Ora, se entretanto é permitido que outro candidato, nas mesmas condições de
nacionalidade, concorra, está-se a beneficiar um e a prejudicar o candidato Antunes,
violando o princípio da igualdade.

Assim, apesar da agitação política que a decisão do Tribunal Constitucional


gerou, há que reconhecer a sua consistência jurídica e a sua defesa da igualdade
política.

Restam três comentários adicionais.

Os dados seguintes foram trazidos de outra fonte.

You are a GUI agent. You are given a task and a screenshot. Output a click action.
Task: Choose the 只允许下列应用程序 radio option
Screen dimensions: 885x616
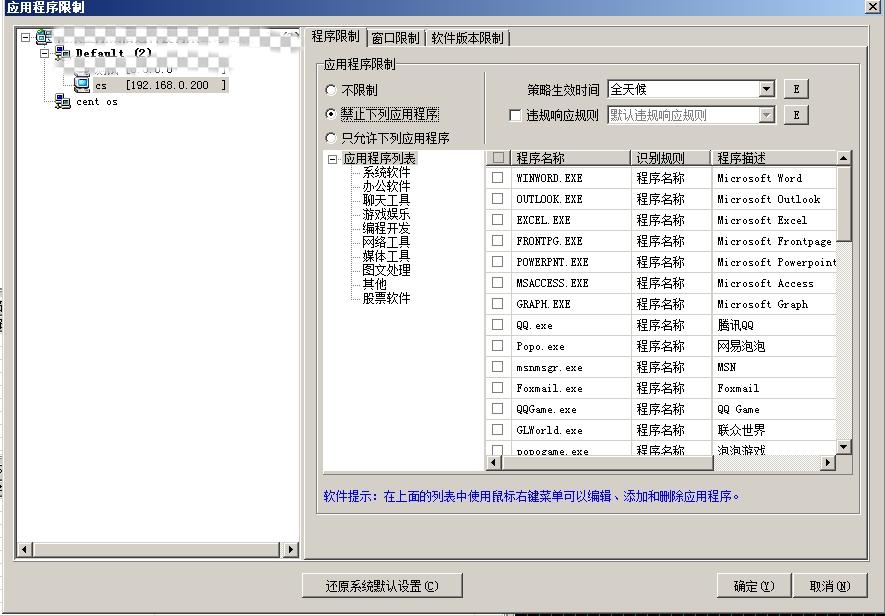click(x=331, y=138)
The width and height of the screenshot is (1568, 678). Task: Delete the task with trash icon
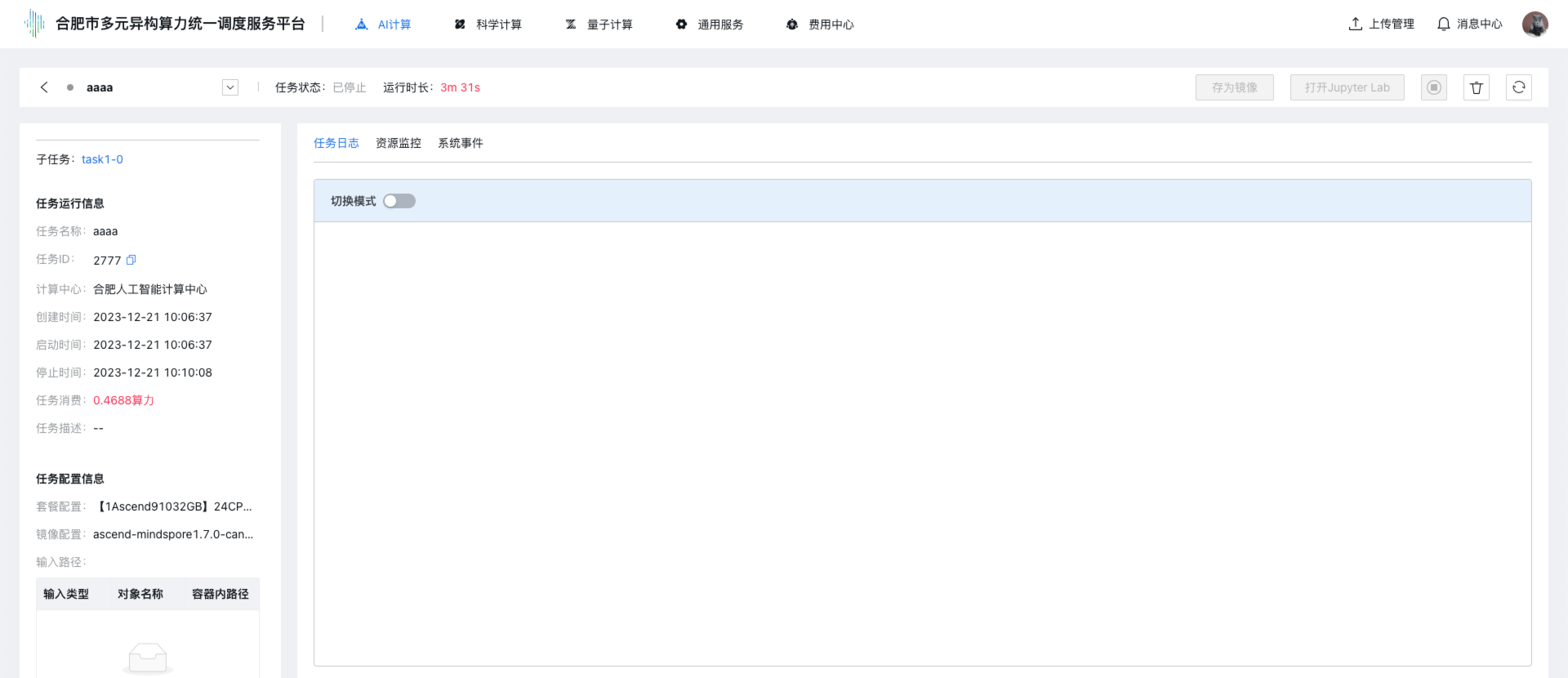(x=1476, y=87)
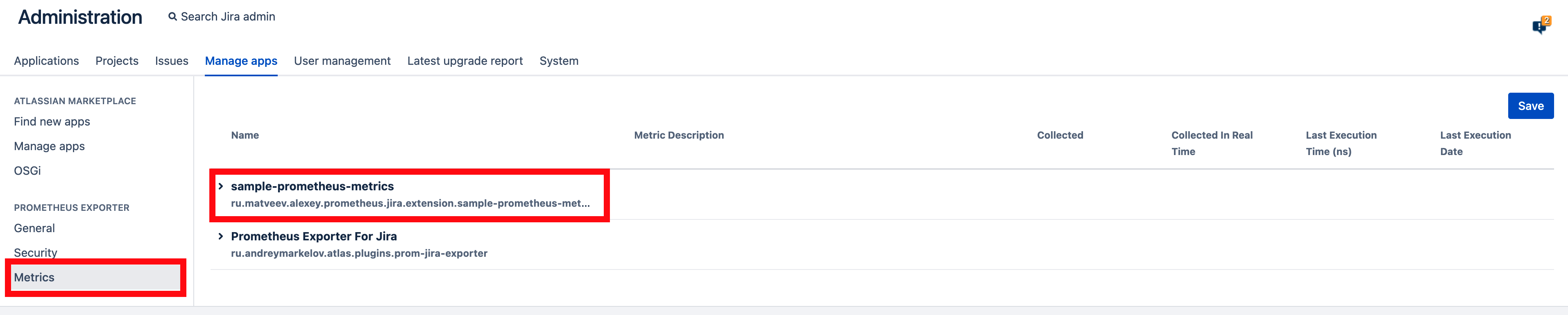Expand the Prometheus Exporter For Jira row
Screen dimensions: 1568x315
pyautogui.click(x=221, y=236)
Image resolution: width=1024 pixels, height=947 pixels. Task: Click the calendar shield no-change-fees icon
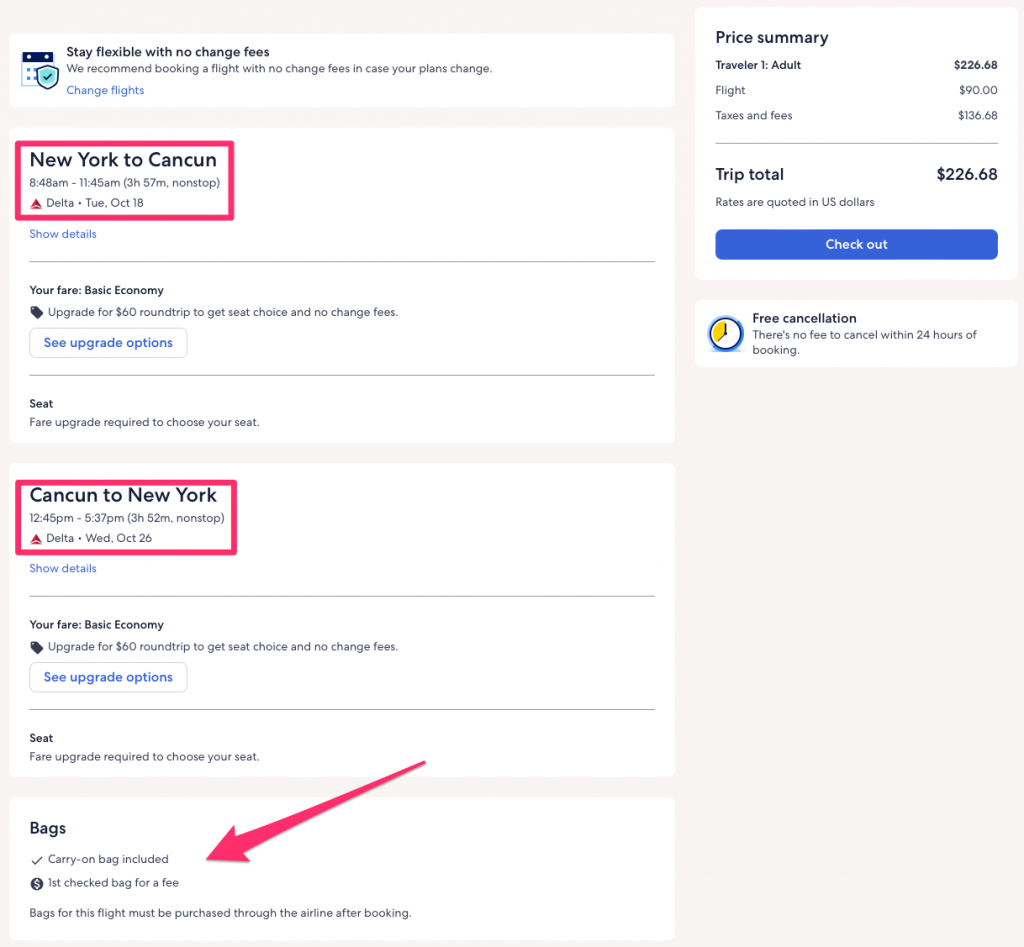tap(39, 69)
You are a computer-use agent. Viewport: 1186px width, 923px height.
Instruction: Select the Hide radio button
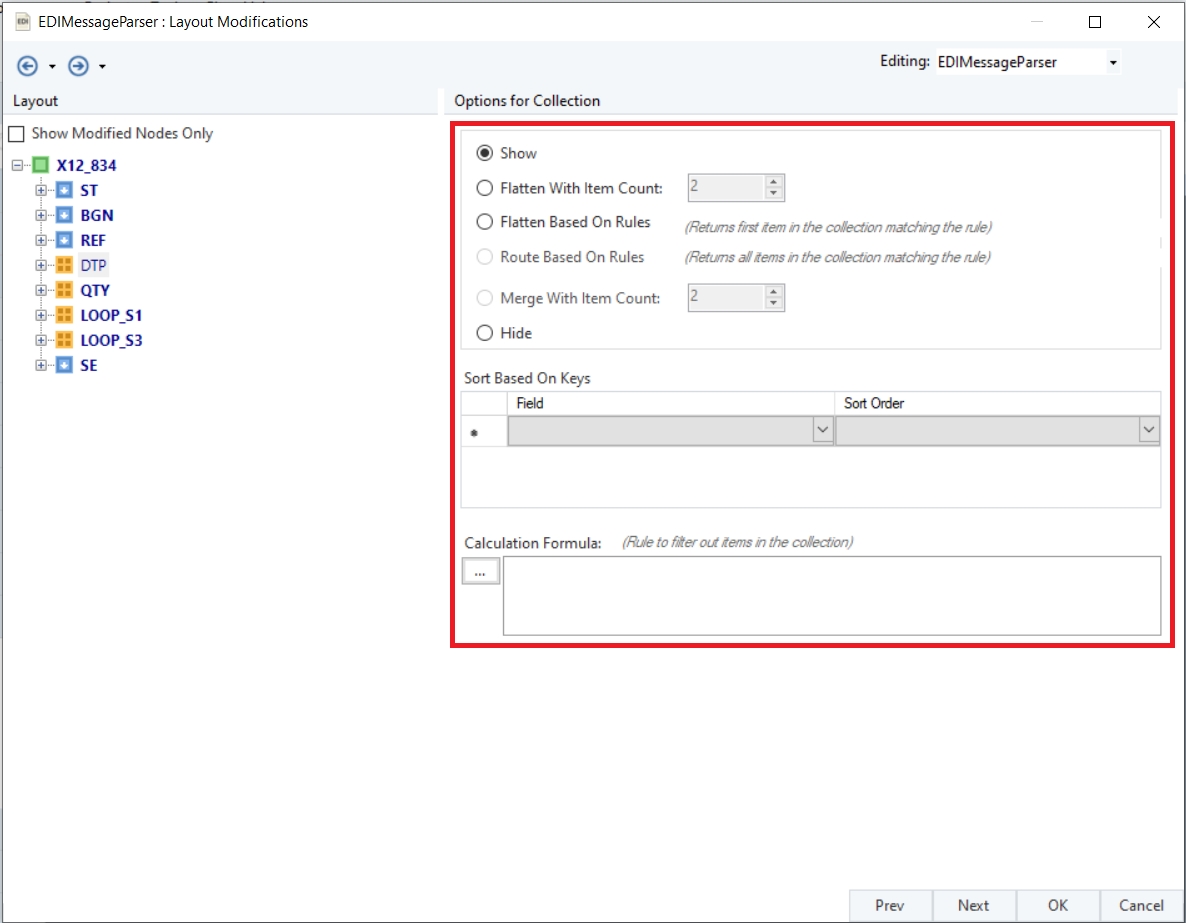tap(485, 333)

O primeiro é acerca do argumento, muito


evocado, sobre a inutilidade desta decisão, uma vez que vai haver um novo
congresso que elegerá facilmente Adalberto da Costa Júnior como dirigente máximo
da UNITA. Na verdade, nada impede que isso aconteça. Contudo, não se trata de
criar qualquer impedimento pessoal relativamente a Adalberto da Costa Júnior, mas
sim de garantir procedimentos igualitários.

O segundo comentário é sobre a diferença entre o pedido que foi feito pelos
autores e a decisão do tribunal. A acção interposta pelos primeiros versou apenas
sobre a eleição do presidente, enquanto a decisão do Tribunal Constitucional se
reportou a declarar o Congresso sem efeito. A explicação é simples: o Tribunal tem
poderes para oficiosamente, isto é, sem ser a pedido, declarar as nulidades com
que se deparar.

Por último, uma nota acerca dos juízes que não compareceram na
deliberação. A verdade é que a sua ausência não significa nada: nem que estão a
favor, nem que estão contra. A única juíza que votou vencido, Josefa Antónia dos
Santos Neto, esteve corajosamente presente e explicou as suas razões. Quanto aos
restantes, a única conclusão lógica a retirar é que não têm qualquer objecção à
decisão maioritária – caso contrário, teriam ido votar presencialmente contra.

No fim de contas, a iniciativa do Tribunal Constitucional de exigir o


cumprimento adequado e igualitário da lei e a posição de acatamento da UNITA
foram, somadas, duas decisões que fizeram subir mais um degrau na construção do
Estado de Direito em Angola, contrariamente ao propalado.